Inukashi survives his second manhunt through luck alone.
Five dogs are missing- two of which are his cousins- lost after he sent them to monitor a Disposer that was rumored to have connections with the city. Inukashi stayed behind to grab some drinking water from the river.
There's no predicting a Hunt.
Now the river was almost white with pieces of plaster that had fallen in from the massacre upstream. The city attacked the marketplace, destroying buildings and residents alike with new powerful tanks and guns. He can still smell the smoke in the air, present long after they've left.
Inukashi would have been there. A cup of dirty water saved his life. Cold terror fills every vein in his body at the thought.
He swallows the bile that rises in his throat- an instinctual reaction to the scent of burnt flesh- as he surveys the damage done. The marketplace is left in shambles, buildings are caved in, wire, dust and brick is stacked in unstable piles throughout.
Carefully, he climbs over the debris, looking for a glimpse of fur or a flash of wagging tail. Instead, he finds the Disposer's body riddled with holes in the middle of the street. Spy or not, he died the same as everyone else, and he rots like any other body on the street.
Where the fuck are his dogs, if not with this body?
Inukashi refuses to die like that. He'll crawl, he'll beg and he'll suffer anything if it means surviving another day— but only if it means survival.
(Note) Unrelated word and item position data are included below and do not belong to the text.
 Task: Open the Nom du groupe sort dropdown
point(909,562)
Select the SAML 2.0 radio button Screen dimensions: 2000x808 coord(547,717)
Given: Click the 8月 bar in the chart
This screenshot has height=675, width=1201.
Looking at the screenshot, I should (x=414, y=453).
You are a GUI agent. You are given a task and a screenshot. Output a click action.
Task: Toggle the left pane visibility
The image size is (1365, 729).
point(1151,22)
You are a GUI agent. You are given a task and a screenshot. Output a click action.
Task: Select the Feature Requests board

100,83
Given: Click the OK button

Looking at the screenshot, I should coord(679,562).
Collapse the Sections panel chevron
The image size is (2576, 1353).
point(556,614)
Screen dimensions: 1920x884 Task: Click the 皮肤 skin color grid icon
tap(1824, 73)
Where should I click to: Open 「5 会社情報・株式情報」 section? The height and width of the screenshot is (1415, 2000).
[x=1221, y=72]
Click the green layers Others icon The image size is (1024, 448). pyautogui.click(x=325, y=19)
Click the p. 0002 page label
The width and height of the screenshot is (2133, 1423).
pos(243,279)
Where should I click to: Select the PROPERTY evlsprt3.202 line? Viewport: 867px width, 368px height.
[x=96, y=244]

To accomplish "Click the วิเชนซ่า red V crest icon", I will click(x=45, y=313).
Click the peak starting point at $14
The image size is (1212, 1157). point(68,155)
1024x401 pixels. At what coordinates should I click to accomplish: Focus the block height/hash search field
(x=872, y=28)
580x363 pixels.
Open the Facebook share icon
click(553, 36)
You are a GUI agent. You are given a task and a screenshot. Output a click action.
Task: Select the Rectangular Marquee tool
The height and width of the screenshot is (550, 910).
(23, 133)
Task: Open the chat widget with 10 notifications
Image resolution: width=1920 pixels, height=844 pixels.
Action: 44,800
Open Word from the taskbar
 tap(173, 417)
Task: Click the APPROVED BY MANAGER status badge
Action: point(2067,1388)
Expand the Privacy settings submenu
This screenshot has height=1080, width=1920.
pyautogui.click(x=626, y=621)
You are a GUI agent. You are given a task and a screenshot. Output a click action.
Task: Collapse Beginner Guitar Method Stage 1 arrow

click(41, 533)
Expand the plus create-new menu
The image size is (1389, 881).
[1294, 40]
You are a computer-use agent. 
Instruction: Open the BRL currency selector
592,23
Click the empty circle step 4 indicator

To struggle and fight against everything with only one result, nothing, everlasting nothing— Inukashi can't imagine anything worse.
For a moment, he wonders if the Disposer suffered, if he felt each bullet enter him all at once, or was hit in the heart first and simply felt nothing at all. There's something twistedly alluring about the thought of a painless death. A death without suffering, in his sleep, the warmth of his dogs beside him. To live to see old age, and greet it openly, yes, there are worse ways to—
He kills that line of thought. Inukashi hates Hunts. He hates thinking about death. He hates thinking as a whole, if he's being completely honest. If there's food to be won, and breath in his body, he'll continue on. It's that simple.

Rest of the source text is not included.